08/08/2025 14:04 -
Radioagência
Comissão de Educação aprova projeto que proíbe escolas de promover alunos que não têm nota para passar de ano
COMISSÃO DE EDUCAÇÃO APROVA PROJETO QUE PROÍBE ESCOLAS DE PROMOVER ALUNOS QUE NÃO TÊM NOTA PARA PASSAR DE ANO. A REPÓRTER MARIA NEVES TEM OS DETALHES.
Mesmo com um placar apertado, com vantagem de apenas um voto, a Comissão de Educação da Câmara dos Deputados aprovou projeto que proíbe as escolas de ensino fundamental e médio de aprovarem automaticamente os alunos. Na opinião do autor da proposta, deputado Bibo Nunes (PL-RS), a progressão dos estudantes deve voltar a ser uma consequência da aprendizagem efetiva, avaliada por meio de provas de proficiência.
O relator do texto, deputado Nikolas Ferreira (PL-MG), alterou a medida para proibir também que as instituições de ensino adotem ciclos de aprendizagem superiores a um ano. Atualmente, a Lei de Diretrizes e Bases da Educação, aprovada em 1996, permite que as escolas adotem ciclos maiores ou menores, de acordo com as necessidades de aprendizado dos alunos.
Na opinião de Nikolas Ferreira, a progressão continuada de estudantes, que não precisam mais realizar provas para prosseguir nos estudos, desmotiva os bons alunos.

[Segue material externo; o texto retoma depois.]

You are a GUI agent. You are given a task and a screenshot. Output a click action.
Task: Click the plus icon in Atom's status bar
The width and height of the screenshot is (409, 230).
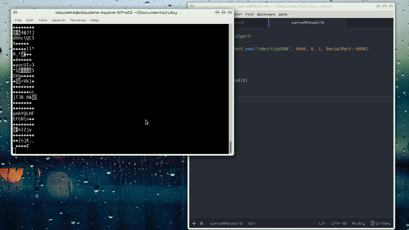pyautogui.click(x=194, y=223)
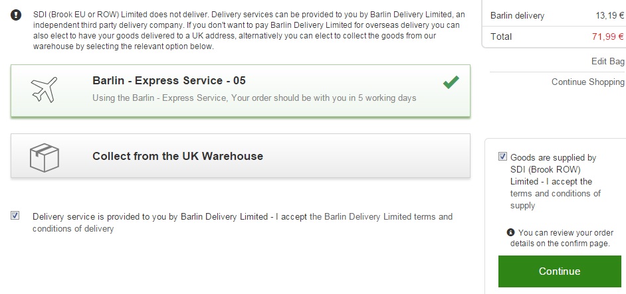Screen dimensions: 626x294
Task: Click the green checkmark on Express Service
Action: [x=451, y=82]
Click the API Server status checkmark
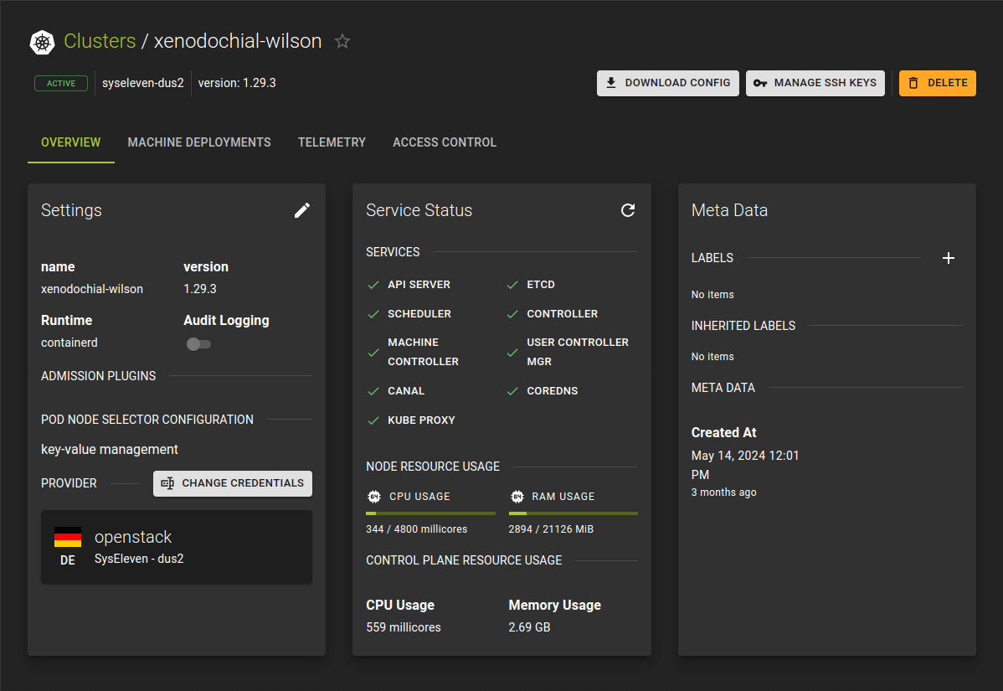Image resolution: width=1003 pixels, height=691 pixels. click(374, 285)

“Nós estamos tendo uma cultura onde desvaloriza quem de fato trabalha, quem estuda, mesmo com dificuldades vence esse desafio, para poder premiar no mesmo nível quem não tem essa mesma dedicação.”

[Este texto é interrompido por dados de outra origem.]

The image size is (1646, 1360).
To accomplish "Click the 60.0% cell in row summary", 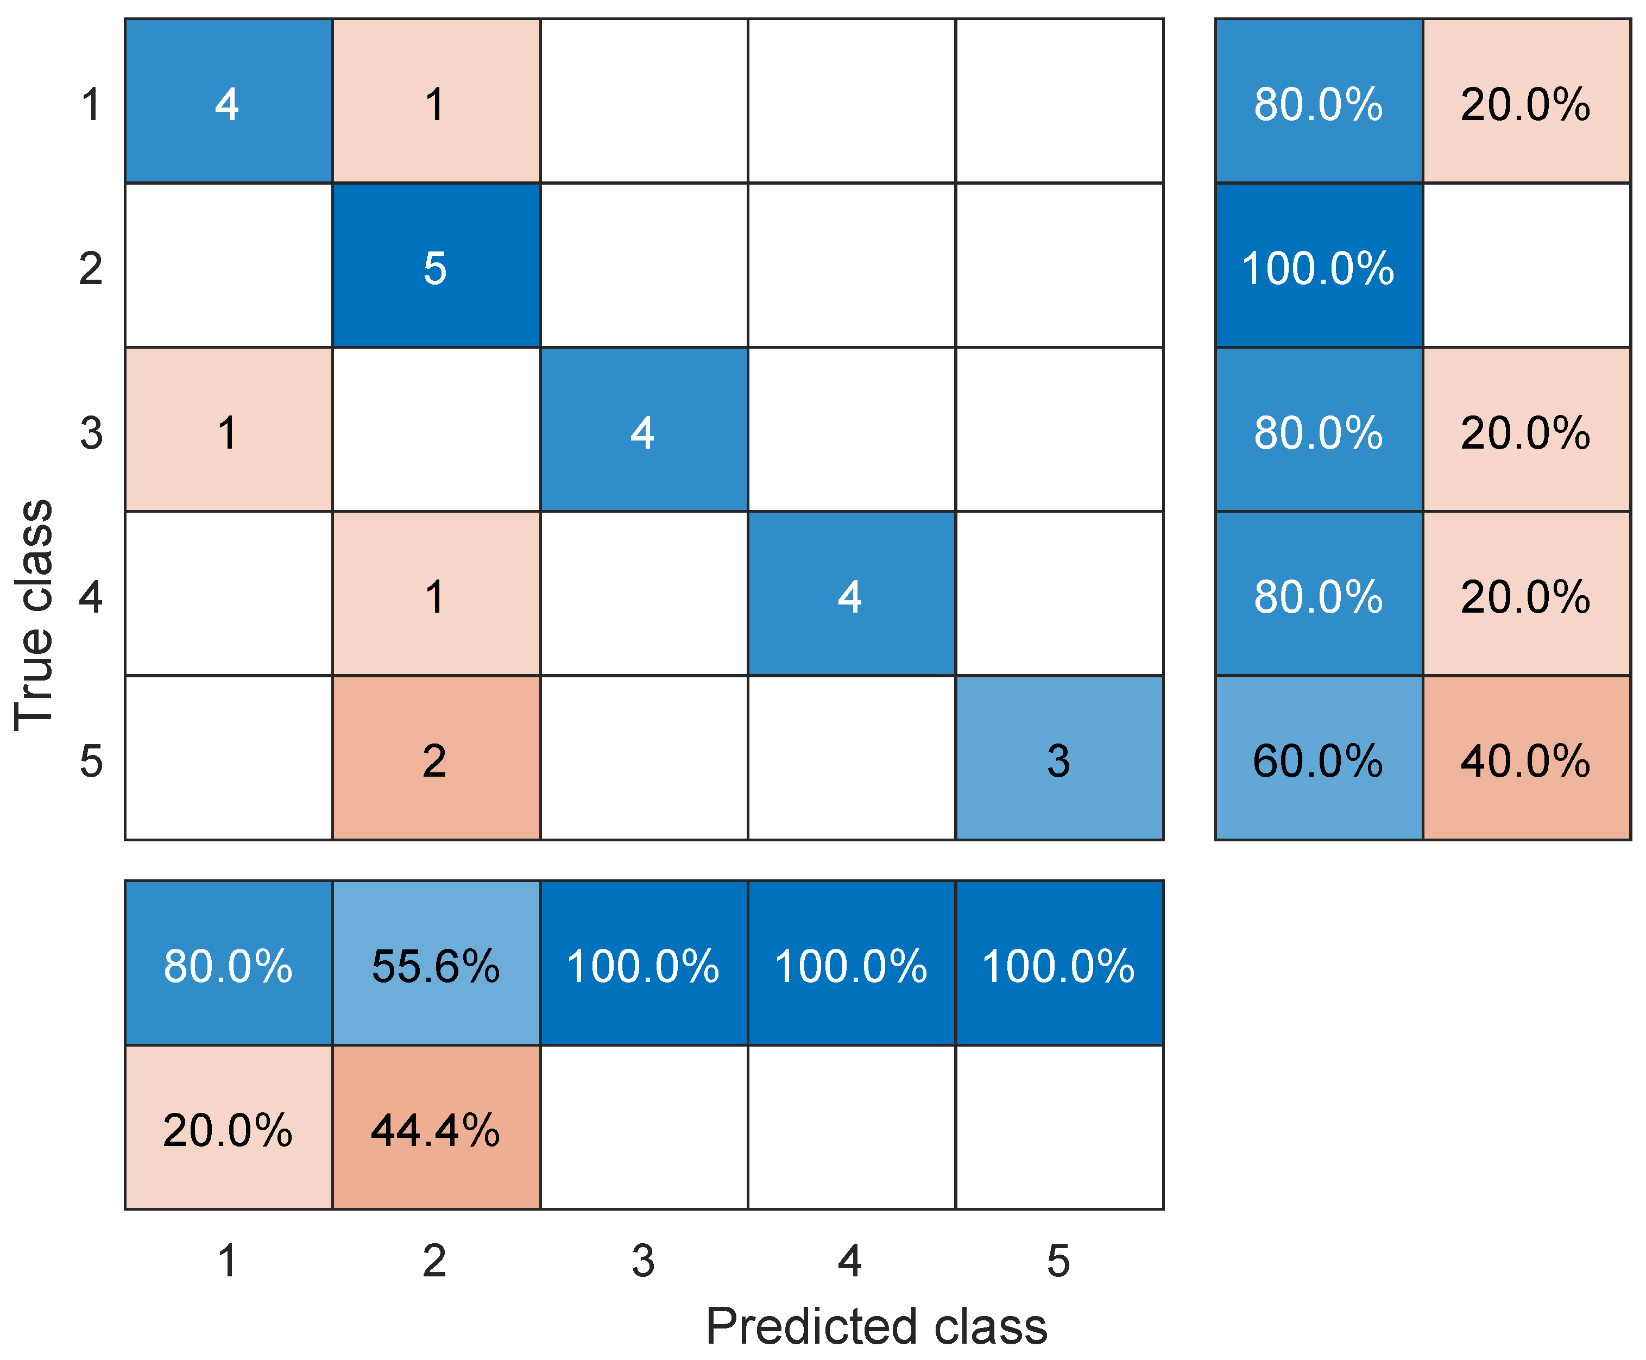I will (x=1318, y=757).
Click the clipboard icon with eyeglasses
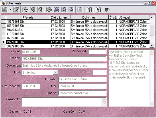This screenshot has width=157, height=118. [x=49, y=10]
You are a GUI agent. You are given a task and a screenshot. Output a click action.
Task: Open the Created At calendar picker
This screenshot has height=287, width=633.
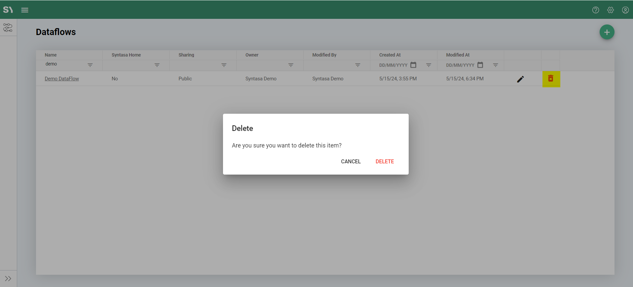[413, 65]
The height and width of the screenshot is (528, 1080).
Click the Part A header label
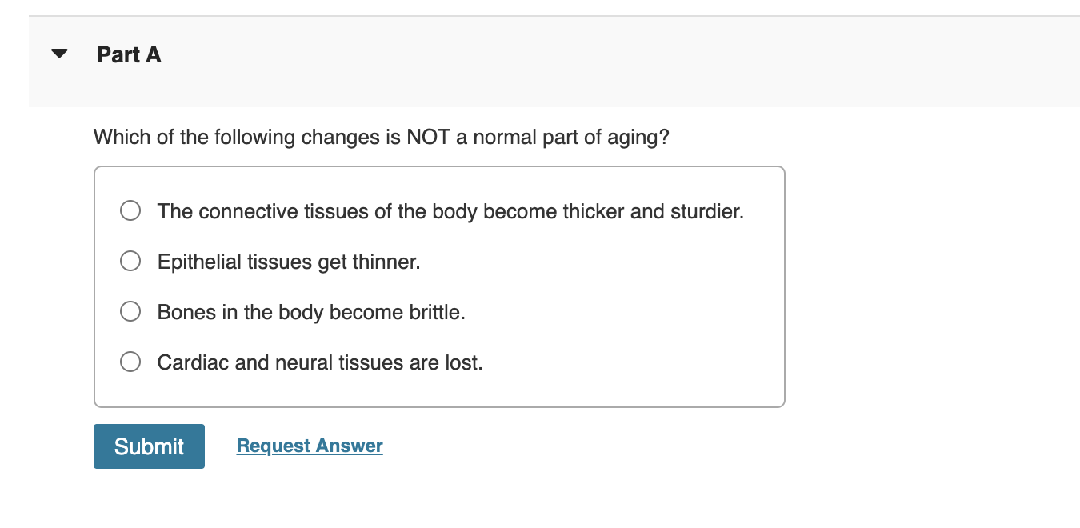(x=128, y=54)
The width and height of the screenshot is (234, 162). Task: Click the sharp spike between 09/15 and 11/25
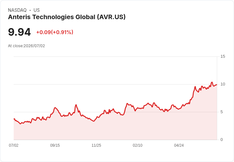pyautogui.click(x=76, y=105)
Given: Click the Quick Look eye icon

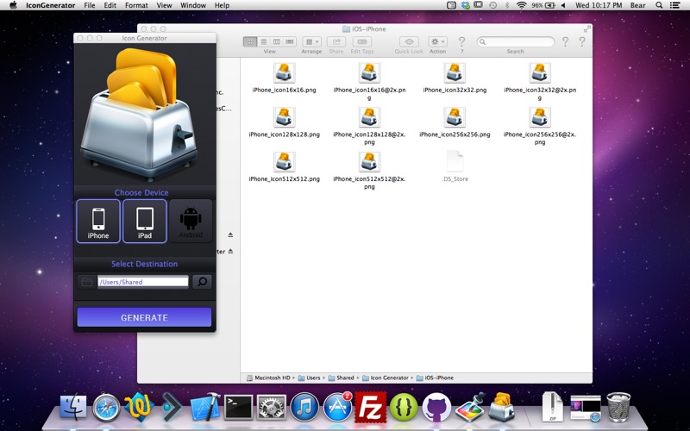Looking at the screenshot, I should tap(409, 41).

Atualmente, a legislação permite que as escolas escolham o modelo que querem adotar, o que exige avaliação periódica dos alunos, ou aquele que admite a progressão continuada. Defensor desse modelo de organização mais flexível, o deputado Prof. Reginaldo Veras (PV-DF) argumenta que os ciclos respeitam as habilidades e competências de cada estudante.

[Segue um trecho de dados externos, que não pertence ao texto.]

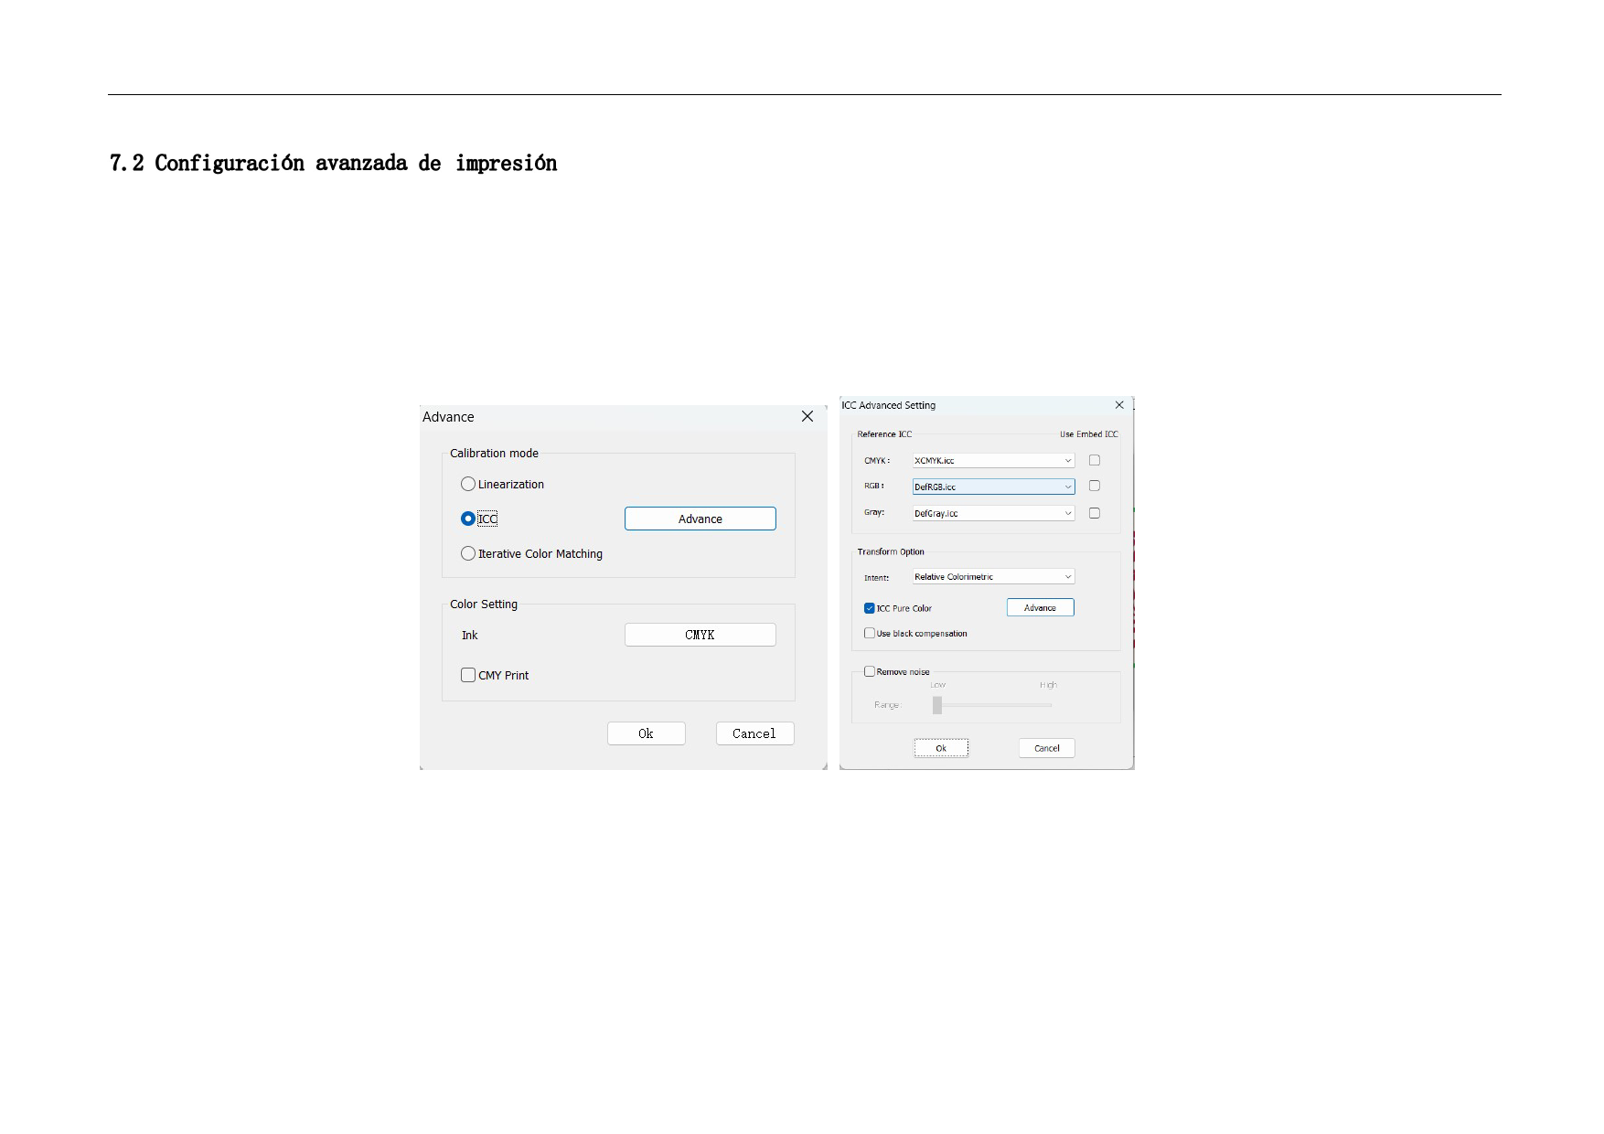
Task: Enable Use black compensation
Action: 870,633
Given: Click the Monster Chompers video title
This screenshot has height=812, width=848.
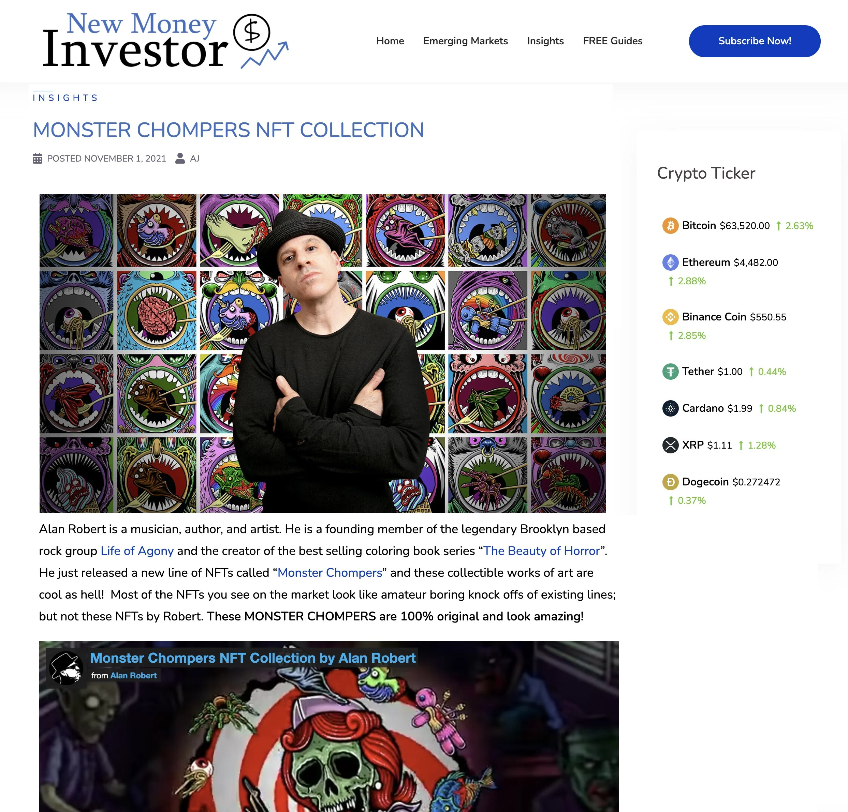Looking at the screenshot, I should pos(253,658).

“Dentro dessa lógica, entende-se cada estudante como ser uno, ele está dentro de uma coletividade, mas ele tem habilidades próprias, ele tem competências próprias, ele tem ritmo próprio. Quando o ciclo permite um ensino mais flexível, com base no ritmo de aprendizagem do estudante, o que se está permitido é que aquele estudante evolua de forma continuada, porque o tempo de aprendizagem de João é diferente do tempo de aprendizagem de Maria.”
O modelo de progressão continuada de alunos do nível básico é discutido no mundo desde os anos de 1920. No Brasil, no entanto, começou a ser adotado a partir de 1996, com a aprovação da Lei de Diretrizes e Bases da Educação. Atualmente, estima-se que cerca de 25% das escolas do país adotem esse sistema.
O projeto que proíbe a progressão automática de alunos dos níveis fundamental e médio ainda será analisado pela Comissão de Constituição e Justiça.